X. Dans ces cas, et dans d’autres semblables, lorsque le gouvernement est dissous, le peuple est rentré dans la liberté et dans le plein droit de pourvoir à ses besoins, en érigeant une nouvelle autorité législative, par le changement des personnes, ou de la forme, ou des personnes et de la forme tout ensemble, selon que la société le jugera nécessaire pour sa sûreté et pour son avantage. En effet, il n’est point juste que la société perde, par la faute d’autrui, le droit originaire qu’elle a de se conserver : or, elle ne sauroit se conserver que par le moyen du pouvoir législatif établi, et par une libre et juste exécution des loix faites par ce pouvoir. Et dire, que le peuple doit songer à sa conservation, et ériger une nouvelle puissance législative, lorsque, par oppression, ou par artifice, ou parce qu’il est livré à une puissance étrangère, son ancienne puissance législative est perdue et subjuguée ; c’est tout de même que si l’on disoit que le peuple doit attendre sa délivrance et son rétablissement, lorsqu’il est trop tard pour y penser, et que le mal est sans remède ; et l’on parleroit comme feroient des gens qui conseilleroient à d’autres de se laisser rendre esclaves, et de penser ensuite à leur liberté, et qui, dans le tems que des esclaves seroient chargés de chaînes, exhorteroient ces malheureux à agir comme des hommes libres. Certainement, des discours de cette nature seroient plutôt une moquerie qu’une consolation ; et l’on ne sera jamais à couvert de la tyrannie, s’il n’y a d’autre moyen de s’en délivrer, que lorsqu’on lui est entièrement assujéti. C’est pourquoi on a droit, non-seulement de se délivrer de la tyrannie, mais encore de la prévenir.

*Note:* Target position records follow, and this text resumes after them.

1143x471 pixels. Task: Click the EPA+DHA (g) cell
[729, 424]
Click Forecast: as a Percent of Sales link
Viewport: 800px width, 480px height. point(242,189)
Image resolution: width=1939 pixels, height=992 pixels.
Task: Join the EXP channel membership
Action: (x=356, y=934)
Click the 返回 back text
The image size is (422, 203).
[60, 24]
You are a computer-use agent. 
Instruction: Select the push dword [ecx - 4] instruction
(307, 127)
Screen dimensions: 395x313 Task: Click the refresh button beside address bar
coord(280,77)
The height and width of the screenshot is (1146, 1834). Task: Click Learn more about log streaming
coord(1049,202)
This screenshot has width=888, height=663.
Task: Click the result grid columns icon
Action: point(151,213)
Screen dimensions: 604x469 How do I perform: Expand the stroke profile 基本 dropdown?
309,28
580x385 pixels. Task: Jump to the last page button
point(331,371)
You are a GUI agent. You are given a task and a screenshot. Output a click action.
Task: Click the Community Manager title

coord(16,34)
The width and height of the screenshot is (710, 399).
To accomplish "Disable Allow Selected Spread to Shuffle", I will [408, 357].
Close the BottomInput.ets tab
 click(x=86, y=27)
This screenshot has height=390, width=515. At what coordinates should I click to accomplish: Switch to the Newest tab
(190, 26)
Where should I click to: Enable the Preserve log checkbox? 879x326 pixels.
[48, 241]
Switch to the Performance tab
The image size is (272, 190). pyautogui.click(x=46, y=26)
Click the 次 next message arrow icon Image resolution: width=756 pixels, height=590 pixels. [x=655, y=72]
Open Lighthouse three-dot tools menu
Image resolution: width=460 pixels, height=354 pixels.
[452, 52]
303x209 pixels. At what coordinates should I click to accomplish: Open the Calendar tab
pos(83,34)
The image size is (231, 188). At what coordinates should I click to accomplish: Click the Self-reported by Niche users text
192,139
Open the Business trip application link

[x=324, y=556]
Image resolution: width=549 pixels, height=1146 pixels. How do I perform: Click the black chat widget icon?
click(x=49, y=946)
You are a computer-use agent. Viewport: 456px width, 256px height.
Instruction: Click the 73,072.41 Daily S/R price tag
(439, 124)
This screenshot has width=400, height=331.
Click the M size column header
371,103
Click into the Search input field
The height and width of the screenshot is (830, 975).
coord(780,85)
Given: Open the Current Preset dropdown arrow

XI. Ainsi, les gouvernemens peuvent se dissoudre par une seconde voie ; savoir, quand le pouvoir législatif, ou le Prince, agit d’une manière contraire à la confiance qu’on avoit prise en lui, et au pouvoir qu’on lui avoit commis. Le pouvoir législatif agit au-delà de l’autorité qui lui a été commise, et d’une manière contraire à la confiance qu’on a prise en lui ; premièrement, lorsque ceux qui sont revêtus de ce pouvoir, tâchent d’envahir les biens des sujets, et de se rendre maîtres et arbitres absolus de quelque partie considérable des choses qui appartiennent en propre à la communauté des vies, des libertés et des richesses du peuple.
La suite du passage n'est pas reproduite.